PASSAGE section start

Feature Providers Description
openai OpenAI + compatible OpenAI, DeepSeek, OpenRouter, SiliconFlow
anthropic Anthropic Claude models with thinking mode
google Google Gemini models with multimodal capabilities
ollama Ollama Local AI models
xai xAI Grok models with reasoning
groq Groq Ultra-fast inference
all-providers All Complete provider support (default)

Provider-Specific Clients

Use Provider when you need access to provider-specific features:

// Cargo.toml: siumai = { version = "0.10", features = ["openai"] }
use siumai::models;
use siumai::prelude::*;

#[tokio::main]
async fn main() -> Result<(), Box<dyn std::error::Error>> {
    // Get a client specifically for OpenAI
    let openai_client = Provider::openai()
        .api_key("your-openai-key")
        .model(models::openai::GPT_4)
        .temperature(0.7)
        .build()

PASSAGE section end
SUPPLIED INFORMATION section start

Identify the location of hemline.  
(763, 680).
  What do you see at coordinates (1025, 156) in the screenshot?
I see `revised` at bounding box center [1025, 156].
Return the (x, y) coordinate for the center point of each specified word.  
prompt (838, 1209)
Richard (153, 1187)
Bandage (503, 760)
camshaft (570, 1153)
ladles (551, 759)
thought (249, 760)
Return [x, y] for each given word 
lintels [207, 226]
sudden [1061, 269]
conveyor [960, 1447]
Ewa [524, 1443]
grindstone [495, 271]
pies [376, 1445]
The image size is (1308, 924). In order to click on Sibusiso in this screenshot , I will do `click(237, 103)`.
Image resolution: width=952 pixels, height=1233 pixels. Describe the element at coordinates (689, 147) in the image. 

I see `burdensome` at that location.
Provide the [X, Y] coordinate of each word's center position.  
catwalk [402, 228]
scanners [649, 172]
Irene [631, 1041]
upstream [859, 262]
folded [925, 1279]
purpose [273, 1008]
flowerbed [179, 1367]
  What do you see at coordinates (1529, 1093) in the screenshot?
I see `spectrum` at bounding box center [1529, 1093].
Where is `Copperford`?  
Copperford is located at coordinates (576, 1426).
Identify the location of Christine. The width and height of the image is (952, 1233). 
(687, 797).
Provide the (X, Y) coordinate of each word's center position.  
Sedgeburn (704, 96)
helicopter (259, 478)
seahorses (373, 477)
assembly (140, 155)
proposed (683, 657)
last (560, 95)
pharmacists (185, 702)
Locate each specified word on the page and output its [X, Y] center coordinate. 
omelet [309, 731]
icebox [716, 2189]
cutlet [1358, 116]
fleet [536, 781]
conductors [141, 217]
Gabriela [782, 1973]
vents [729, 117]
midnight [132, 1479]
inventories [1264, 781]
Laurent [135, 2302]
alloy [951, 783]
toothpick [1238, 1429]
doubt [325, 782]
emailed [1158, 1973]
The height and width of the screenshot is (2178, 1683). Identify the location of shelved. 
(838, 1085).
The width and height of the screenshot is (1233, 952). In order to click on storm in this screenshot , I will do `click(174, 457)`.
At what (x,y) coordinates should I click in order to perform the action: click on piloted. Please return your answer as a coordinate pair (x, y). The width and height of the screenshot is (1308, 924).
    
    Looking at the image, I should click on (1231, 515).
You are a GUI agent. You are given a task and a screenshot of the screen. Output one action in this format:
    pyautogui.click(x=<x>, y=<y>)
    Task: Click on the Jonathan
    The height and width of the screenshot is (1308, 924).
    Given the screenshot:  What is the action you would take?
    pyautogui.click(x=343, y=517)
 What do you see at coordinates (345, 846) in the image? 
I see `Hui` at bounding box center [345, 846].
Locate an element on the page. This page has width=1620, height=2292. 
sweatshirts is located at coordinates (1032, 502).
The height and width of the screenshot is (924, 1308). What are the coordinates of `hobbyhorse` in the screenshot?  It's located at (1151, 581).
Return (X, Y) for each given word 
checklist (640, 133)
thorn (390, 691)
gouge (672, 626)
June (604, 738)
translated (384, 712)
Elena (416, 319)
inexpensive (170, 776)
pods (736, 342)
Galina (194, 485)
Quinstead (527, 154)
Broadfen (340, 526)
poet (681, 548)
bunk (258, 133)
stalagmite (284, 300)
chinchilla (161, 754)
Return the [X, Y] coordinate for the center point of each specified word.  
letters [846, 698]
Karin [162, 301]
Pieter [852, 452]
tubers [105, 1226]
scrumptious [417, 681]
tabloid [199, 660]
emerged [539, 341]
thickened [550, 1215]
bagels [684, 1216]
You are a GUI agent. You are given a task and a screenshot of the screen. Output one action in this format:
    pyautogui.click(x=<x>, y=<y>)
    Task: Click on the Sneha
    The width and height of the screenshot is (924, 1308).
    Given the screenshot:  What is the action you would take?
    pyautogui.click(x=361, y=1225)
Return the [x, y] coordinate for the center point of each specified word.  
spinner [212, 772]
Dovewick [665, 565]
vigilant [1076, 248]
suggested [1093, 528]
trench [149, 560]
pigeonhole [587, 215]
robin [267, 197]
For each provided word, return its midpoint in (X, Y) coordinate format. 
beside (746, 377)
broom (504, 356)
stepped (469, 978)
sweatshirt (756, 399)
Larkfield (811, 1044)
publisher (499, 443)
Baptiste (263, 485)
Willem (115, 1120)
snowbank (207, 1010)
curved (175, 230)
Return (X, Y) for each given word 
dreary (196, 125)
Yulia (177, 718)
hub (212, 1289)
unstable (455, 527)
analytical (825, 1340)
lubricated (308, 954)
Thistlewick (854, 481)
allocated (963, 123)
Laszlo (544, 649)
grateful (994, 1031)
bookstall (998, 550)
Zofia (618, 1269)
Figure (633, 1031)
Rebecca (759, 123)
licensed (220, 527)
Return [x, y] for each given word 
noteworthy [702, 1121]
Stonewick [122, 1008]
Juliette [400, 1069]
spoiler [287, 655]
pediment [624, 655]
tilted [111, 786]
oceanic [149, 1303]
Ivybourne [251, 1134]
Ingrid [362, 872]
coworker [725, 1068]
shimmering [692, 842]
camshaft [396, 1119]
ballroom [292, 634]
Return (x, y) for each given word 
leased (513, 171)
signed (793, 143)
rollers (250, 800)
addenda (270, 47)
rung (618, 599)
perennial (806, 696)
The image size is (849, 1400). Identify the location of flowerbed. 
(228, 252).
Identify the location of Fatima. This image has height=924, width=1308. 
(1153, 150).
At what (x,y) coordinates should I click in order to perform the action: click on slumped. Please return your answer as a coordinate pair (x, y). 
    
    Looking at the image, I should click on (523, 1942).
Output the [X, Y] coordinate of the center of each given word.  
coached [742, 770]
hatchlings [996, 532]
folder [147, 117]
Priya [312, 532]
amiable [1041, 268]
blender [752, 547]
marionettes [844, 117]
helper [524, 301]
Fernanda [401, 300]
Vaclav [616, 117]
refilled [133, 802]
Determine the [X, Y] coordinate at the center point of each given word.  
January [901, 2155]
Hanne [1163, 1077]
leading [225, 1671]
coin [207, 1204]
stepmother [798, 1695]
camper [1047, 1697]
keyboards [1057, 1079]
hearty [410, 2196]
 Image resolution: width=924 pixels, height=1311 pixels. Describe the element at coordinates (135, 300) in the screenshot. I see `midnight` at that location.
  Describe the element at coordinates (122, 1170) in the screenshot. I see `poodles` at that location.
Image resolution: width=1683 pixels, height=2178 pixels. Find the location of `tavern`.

SUPPLIED INFORMATION section end

**WORK ITEM**.
Output the provider passage verbatim, beginning at the words "Provider-Specific Clients" and stopping after "openai_client = Provider::openai()". The listing comes from a different source than the provider passage.

**EXPECTED ANSWER**.
Provider-Specific Clients

Use Provider when you need access to provider-specific features:

// Cargo.toml: siumai = { version = "0.10", features = ["openai"] }
use siumai::models;
use siumai::prelude::*;

#[tokio::main]
async fn main() -> Result<(), Box<dyn std::error::Error>> {
    // Get a client specifically for OpenAI
    let openai_client = Provider::openai()